THE TASK —
Across the material below, how many lines contain the word "button"? Respond with the number only.

━━━━━━

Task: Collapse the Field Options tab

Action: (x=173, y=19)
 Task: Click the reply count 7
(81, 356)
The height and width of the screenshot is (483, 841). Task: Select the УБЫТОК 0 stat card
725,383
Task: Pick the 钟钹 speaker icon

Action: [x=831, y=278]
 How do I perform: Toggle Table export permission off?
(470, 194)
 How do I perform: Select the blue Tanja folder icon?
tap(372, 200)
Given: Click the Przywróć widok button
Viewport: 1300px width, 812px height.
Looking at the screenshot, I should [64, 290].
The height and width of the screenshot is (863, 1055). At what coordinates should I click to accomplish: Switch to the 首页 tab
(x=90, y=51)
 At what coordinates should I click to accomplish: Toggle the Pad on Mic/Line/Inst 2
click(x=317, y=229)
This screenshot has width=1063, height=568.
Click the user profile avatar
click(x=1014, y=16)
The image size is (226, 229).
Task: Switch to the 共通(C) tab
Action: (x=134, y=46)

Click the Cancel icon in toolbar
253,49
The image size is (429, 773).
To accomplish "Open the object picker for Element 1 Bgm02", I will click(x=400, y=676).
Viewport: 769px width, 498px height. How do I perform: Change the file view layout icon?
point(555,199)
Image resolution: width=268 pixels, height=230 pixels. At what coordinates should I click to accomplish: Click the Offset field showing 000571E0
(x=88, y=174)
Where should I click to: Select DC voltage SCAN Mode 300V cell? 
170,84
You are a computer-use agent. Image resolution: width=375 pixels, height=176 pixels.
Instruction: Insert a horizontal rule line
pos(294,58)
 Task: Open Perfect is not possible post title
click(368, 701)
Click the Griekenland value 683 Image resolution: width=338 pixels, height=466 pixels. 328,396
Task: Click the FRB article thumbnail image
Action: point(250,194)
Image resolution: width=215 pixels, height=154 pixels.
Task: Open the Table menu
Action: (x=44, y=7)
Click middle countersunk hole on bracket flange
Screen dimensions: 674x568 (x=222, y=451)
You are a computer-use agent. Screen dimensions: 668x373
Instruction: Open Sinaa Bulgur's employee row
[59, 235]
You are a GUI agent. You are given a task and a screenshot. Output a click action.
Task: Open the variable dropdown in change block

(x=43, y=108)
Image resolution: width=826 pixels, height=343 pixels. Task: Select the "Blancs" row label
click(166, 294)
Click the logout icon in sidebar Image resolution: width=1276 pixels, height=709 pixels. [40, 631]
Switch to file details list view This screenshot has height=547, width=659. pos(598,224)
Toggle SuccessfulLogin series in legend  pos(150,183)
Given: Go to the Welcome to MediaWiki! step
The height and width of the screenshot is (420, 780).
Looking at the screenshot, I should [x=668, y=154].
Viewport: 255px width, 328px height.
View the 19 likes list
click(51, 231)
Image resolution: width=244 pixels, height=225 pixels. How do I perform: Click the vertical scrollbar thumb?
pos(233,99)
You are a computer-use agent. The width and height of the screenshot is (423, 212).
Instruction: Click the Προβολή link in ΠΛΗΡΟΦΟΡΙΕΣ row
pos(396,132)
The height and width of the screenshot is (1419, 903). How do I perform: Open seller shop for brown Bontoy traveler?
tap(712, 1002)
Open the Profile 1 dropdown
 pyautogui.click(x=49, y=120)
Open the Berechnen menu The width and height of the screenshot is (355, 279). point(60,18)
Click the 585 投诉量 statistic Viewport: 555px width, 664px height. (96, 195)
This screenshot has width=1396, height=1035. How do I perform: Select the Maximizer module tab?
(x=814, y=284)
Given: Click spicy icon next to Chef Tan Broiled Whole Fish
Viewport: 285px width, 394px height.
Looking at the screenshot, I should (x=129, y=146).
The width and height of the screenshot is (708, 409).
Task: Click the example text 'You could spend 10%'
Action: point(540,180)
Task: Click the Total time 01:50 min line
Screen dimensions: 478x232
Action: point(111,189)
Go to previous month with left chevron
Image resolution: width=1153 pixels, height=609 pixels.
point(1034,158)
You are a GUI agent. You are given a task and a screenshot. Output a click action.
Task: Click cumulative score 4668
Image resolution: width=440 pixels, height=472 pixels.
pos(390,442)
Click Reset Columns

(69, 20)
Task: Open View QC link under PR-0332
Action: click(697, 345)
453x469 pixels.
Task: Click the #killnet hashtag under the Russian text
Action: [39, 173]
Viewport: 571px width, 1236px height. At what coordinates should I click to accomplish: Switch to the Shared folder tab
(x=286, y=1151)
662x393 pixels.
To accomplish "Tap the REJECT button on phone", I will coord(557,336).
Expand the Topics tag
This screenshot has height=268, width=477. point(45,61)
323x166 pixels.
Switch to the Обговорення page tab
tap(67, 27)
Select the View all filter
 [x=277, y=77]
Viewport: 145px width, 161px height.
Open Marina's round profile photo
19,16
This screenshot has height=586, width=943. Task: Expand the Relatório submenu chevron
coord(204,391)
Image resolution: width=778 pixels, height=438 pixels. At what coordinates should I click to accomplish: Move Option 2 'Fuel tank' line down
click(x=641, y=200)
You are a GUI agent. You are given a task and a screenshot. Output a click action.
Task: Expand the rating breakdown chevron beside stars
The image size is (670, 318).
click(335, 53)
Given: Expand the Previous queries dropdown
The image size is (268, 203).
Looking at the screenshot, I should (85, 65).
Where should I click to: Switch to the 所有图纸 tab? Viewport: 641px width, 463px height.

━━━━━━

ANSWER SPACE —
2